The steps describe the calculation operation steps of the first convolutional layer of the CNN, the operation of other network layers is similar to the calculation operation steps, and the calculation result output of each network layer is quantized and then is the data input of the next layer. As can be seen from fig. 6, the inventive technique 1T1R array only needs to store quantized positive number weight values, and only needs half of the number of prior art 1T1R under the same weight. Although additional multipliers and adders are introduced in the calculation, the number required is small. In the above example, only 1 multiplier and 3×200+9 adders are added, but 14400 1T1R units are reduced.
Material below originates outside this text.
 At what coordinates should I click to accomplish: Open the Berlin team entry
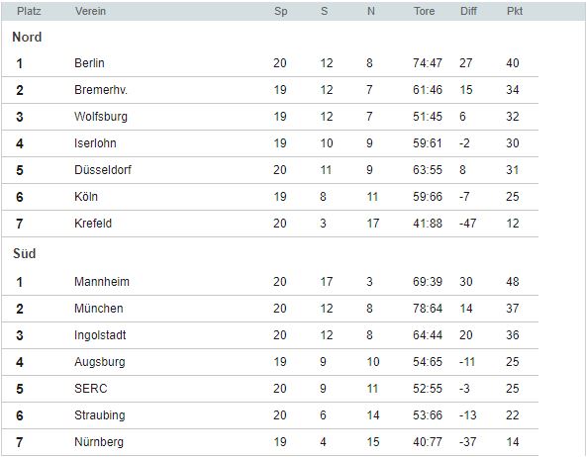89,63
Considering the current situation that the traditional CMOS technology is far mature in RRAM technology, the technical advantages of the invention are obvious.

Although the specific embodiments of the present invention have been described in detail, the present invention is not limited to the above embodiments, and various changes and modifications without inventive labor may be made within the scope of the present invention without departing from the spirit of the present invention, which is within the scope of the present invention.

Claims

1. The RRAM in-memory computing system array structure optimization-oriented method is characterized by comprising the following steps of:

step one, performing post-training quantization on image data and neural network weight data, and calculating through a quantization formula to obtain image quantization data X _Q Zero offset X of image data _Z Weight quantization data W _Q Weight zero point offset W _Z ，X _Z And W is _Z Fixed after quantization, software calculates X _Z W _Z A value;

step two, the calculation formula of the forward propagation signed number of the neural network is as follows:

and (3) expanding the material to obtain:

using adders, multipliers and RRsAM array circuits respectively calculate positive integer items X _Q W _Z 、X _Z W _Q And X is _Q W _Q Finally, combining X calculated in the step one _Z W _Z Substituting the expansion formula to calculate a Y value; the RRAM array is used for storing and calculating the positive integer by the splitting calculation method, so that the problem of excessive RRAM device resource consumption caused by directly calculating the number of symbols is avoided; the RRAM adopts a device with only two stable states of high resistance and low resistance, and forms a 1T1R structure with an NMOS tube, so as to construct a 1T1R crisscross array; n 1T1R structures in a row form an n bits weight value, and corresponding shifting weighting is carried out when output current is acquired to obtain a calculation result; weight data W _Q Controlling row-by-row writing into 1T1R array storage through peripheral digital logic circuit, and then quantizing parameter X _Z Converted into a read voltage signal to be input into a 1T1R array, the output current is collected, quantized and shifted and weighted to obtain a calculation result X _Z W _Q The method comprises the steps of carrying out a first treatment on the surface of the Sequentially taking corresponding image data from the buffer through digital control circuit scheduling, adding and multiplying the corresponding image data by corresponding W _Z Obtaining X _Q W _Z The method comprises the steps of carrying out a first treatment on the surface of the At the same time, converting the image data into voltage signals, inputting the voltage signals from the row head of the 1T1R array, reading the output current at the tail end of the column, and obtaining X after quantization, shift and weighting _Q W _Q；

2. The method for optimizing the array structure of the RRAM-oriented in-memory computing system of claim 1, wherein the method comprises the following steps: the quantization formula in the first step is as follows:

the calculation formula of the scaling factor S is as follows:

the zero offset Z calculation formula is:

；

wherein R is _max And R is _min 、Q _max And Q _min Maximum and minimum values of the original data value and the quantized data value, respectively, and Q _max And Q _min Determined by the quantization accuracy n, R _max And R is _min Determined from a randomly drawn portion of the sample data.